RIO DE JANEIRO (Reuters) - Brazilian President Jair Bolsonaro telephoned Economy Minister Paulo Guedes from hospital this week to express his opposition to the creation of a new “CPMF” financial transactions tax, Guedes said on Friday.
In a wide-ranging interview with foreign journalists in Rio de Janeiro, however, Guedes again defended the idea, saying transaction taxes would allow for reductions in other levies such as income tax and value-added tax.
Guedes also said the government’s economic reforms could help the economy to grow by 2.5% next year, privatizations this year will reach the 80 billion reais ($20 bln) goal, and the process of asset sales will be accelerated next year.
The implementation of a new version of the unpopular CPMF tax, which was abolished in 2007, has in recent weeks emerged as the central and most controversial element of the government’s ambitious plans to reform the country’s complex tax system.
A key economy ministry official involved in drafting the proposals was fired this week over the issue. Guedes on Friday repeated his support for the idea, yet acknowledged the president does not back it at all.
“We were in the process of modeling a financial transaction tax, but the president was always against it and asked not to,” Guedes told foreign media in Rio de Janeiro, adding that Bolsonaro called from hospital in Sao Paulo, where he is recovering from a hernia operation.
Guedes confirmed that he and his team were working on a CPMF rate of 0.4% on transactions.
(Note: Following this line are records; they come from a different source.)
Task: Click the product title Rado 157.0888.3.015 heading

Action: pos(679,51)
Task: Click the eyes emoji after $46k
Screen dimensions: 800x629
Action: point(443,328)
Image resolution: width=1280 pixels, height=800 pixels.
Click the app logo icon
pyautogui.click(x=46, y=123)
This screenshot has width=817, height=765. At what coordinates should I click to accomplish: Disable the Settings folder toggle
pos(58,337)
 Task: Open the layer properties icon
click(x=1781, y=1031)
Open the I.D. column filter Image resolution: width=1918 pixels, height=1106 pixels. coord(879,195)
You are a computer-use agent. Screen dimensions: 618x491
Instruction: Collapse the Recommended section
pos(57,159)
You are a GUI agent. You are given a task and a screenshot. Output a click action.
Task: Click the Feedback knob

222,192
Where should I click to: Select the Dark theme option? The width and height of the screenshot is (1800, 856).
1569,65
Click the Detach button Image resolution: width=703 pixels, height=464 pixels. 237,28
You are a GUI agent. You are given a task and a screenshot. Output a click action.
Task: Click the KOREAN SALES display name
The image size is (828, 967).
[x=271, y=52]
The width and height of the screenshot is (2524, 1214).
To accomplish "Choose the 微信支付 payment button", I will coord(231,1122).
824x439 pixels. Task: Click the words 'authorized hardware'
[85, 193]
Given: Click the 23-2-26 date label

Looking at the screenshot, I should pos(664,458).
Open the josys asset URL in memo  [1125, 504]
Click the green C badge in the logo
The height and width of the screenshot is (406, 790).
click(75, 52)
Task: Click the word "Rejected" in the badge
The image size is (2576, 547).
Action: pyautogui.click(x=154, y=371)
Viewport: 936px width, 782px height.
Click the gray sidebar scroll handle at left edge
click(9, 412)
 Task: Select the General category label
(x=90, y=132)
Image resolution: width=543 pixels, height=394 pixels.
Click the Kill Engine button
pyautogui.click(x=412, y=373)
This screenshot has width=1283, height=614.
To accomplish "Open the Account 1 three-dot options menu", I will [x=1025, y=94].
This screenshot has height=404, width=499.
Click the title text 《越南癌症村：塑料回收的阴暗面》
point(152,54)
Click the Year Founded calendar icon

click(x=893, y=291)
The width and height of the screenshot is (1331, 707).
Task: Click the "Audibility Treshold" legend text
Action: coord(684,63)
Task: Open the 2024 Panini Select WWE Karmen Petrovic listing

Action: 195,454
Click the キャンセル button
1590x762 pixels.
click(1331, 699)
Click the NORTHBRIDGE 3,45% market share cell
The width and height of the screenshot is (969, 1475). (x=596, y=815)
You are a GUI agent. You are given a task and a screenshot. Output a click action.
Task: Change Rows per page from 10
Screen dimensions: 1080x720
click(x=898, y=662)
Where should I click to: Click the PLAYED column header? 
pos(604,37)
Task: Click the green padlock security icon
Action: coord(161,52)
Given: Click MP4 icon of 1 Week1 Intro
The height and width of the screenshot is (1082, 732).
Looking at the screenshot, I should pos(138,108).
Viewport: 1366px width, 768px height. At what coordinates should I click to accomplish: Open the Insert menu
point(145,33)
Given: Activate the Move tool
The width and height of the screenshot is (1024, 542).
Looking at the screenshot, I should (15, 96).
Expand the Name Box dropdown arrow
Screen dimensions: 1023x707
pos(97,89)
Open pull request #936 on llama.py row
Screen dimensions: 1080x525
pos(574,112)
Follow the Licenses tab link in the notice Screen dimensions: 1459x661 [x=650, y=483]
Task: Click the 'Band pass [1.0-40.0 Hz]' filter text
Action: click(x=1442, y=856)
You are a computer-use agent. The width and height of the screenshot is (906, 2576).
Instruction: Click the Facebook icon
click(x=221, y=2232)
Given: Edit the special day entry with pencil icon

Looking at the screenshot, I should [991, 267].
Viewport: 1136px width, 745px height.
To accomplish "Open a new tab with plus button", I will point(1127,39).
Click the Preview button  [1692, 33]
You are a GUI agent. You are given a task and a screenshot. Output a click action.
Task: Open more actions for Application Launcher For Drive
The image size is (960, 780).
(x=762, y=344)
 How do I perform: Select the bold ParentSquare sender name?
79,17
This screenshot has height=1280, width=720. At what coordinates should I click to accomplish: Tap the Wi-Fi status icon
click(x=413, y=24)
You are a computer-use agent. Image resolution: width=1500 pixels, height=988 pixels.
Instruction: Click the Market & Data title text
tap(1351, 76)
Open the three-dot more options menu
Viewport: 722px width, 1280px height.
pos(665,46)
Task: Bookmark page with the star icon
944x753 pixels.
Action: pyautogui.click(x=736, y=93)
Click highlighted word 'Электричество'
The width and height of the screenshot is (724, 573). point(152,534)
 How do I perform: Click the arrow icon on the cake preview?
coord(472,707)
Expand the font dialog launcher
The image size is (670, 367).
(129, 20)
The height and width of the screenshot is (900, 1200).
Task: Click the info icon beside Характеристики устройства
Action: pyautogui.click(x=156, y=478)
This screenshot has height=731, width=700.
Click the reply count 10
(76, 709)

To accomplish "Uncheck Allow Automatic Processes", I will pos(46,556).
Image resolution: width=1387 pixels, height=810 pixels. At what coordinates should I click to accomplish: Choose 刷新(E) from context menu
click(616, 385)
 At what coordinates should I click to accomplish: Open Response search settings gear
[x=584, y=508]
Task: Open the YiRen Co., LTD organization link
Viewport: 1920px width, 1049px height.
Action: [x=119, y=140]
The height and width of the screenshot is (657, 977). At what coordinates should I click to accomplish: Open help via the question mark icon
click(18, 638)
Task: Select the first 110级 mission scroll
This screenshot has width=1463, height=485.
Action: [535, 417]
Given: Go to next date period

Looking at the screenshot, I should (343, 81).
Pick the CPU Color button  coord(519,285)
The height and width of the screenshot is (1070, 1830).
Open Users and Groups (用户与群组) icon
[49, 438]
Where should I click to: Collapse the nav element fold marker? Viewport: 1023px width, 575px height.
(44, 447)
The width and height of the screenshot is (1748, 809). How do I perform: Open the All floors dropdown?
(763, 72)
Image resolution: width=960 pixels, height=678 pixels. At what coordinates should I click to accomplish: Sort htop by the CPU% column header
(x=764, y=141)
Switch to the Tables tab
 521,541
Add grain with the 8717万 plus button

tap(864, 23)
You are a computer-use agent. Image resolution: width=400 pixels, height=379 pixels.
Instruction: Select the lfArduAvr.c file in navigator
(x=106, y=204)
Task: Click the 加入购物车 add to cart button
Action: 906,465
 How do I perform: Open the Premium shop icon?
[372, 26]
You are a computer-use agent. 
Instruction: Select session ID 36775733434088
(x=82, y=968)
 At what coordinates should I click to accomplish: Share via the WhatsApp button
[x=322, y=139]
But appearing irritated, he said the numbers should not have been made public, a reference to special federal revenue service secretary Marcos Cintra’s dismissal this week.
Guedes said tax reform drive will include a new “value-added tax” at the federal level, which states and municipalities can opt into, and said he and Bolsonaro were “100%” together on the need to maintain the government’s spending cap rule, which limits public spending increases to the rate of inflation.